Sustainability of the megacorporation
The section on the sustainability of Alphabet addresses tensions between the company’s promise to facilitate greater autonomy and local governance, and its involvement with privacy violations, fake news filter bubbles, and relationships with authoritarian governments around the world. The discussion of the leaked company video “The Selfish Ledger” reveals the authoritarian tendencies of the company, showing employees discussing Google’s role in mass behavioral manipulation, ostensibly to solve the world’s problems. This is followed by a discussion of Google’s interest in space exploration and colonization, highlighting the authoritarian aspects of governance necessitated in projects operating in hostile conditions. Whelan observes that “Alphabet can be seen to be pushing future societies away from autonomy” (p. 146).
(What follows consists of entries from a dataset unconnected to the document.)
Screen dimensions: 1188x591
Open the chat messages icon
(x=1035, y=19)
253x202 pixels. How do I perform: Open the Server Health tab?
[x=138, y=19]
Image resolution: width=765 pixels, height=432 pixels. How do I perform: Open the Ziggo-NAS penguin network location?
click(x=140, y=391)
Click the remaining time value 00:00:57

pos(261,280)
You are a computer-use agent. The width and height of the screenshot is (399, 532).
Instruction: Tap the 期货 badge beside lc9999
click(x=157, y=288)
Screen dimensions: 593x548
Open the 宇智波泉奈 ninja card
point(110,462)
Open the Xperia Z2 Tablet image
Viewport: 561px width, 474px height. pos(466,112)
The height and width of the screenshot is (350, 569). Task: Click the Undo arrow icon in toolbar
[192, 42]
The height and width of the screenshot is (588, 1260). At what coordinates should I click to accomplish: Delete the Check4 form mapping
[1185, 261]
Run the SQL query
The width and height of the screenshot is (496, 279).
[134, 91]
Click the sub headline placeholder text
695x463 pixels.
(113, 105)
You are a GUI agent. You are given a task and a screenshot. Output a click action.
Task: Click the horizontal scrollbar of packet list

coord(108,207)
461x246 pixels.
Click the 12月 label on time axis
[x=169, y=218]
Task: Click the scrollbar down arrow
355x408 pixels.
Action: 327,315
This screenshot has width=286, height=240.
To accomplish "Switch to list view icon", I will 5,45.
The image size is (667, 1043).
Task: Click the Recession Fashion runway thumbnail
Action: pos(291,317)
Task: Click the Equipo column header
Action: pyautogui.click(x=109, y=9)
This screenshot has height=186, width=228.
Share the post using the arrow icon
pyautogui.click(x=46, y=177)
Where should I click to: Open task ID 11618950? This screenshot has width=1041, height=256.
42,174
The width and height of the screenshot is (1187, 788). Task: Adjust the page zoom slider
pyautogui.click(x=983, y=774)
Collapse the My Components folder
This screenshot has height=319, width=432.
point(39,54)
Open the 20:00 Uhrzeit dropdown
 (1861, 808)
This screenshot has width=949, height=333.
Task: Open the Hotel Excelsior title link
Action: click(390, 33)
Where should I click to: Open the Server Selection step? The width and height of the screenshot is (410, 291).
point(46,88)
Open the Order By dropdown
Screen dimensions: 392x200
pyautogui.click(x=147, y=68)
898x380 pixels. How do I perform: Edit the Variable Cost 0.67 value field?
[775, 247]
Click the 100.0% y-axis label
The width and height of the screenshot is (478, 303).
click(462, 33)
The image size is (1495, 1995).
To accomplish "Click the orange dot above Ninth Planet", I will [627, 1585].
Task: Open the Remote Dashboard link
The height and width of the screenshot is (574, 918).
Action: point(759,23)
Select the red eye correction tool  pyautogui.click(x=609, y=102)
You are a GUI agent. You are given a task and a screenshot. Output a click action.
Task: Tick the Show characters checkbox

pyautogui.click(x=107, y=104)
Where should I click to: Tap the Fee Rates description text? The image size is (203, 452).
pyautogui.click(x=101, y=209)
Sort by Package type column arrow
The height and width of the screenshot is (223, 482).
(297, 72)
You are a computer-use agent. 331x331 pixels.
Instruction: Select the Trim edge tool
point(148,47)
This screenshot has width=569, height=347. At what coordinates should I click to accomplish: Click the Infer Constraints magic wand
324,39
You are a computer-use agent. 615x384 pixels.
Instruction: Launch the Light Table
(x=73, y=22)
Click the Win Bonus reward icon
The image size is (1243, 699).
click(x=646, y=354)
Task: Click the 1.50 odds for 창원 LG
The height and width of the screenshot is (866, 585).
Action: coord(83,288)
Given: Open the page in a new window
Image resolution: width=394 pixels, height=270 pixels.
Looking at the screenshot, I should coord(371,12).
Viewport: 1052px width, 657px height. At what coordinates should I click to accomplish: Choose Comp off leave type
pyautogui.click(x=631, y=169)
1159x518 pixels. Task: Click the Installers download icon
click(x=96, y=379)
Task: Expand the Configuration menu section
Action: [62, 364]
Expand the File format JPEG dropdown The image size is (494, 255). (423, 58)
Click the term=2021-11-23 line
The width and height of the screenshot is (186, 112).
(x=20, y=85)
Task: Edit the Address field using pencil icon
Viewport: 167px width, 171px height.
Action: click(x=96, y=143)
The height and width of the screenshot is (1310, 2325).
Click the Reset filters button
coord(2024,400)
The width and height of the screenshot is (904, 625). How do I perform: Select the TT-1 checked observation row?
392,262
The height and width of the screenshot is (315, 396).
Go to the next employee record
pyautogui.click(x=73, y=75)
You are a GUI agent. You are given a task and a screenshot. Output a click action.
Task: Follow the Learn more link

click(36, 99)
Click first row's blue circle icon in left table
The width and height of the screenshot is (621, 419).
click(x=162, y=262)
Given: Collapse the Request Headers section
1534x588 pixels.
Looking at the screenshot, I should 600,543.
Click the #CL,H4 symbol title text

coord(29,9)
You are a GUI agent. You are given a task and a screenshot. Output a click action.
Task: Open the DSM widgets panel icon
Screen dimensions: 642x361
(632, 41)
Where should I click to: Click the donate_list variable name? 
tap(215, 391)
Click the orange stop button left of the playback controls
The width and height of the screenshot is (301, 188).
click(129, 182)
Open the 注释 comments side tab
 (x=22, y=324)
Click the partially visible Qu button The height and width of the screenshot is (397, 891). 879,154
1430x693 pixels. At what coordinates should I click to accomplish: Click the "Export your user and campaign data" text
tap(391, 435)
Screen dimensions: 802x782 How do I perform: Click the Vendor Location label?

Toward the end of the book Whelan speculates about the role of Alphabet’s projects in contributing to “the emergence of some sort of wholesale social collapse” (p. 166). Here Whelan follows closely in the footsteps of other social theorists who have investigated the systemic risks associated with modern technology such as Ulrich Beck, Charles Perrow, and Paul Virilio, and their ideas about the emergence of increasingly globalized accidents.
Limitations
Nonetheless, this is an insightful, generous spirited and fascinating account of the rise of the megacorporation and the ideology of “living in infinite times.” This book deserves to be widely read and would be a valuable resource to scholars and students in fields as diverse as business ethics, entrepreneurship, business strategy, surveillance studies, and critical social theory. It provides a detailed overview of Alphabet’s rise to power and the way it is changing the way we work and live.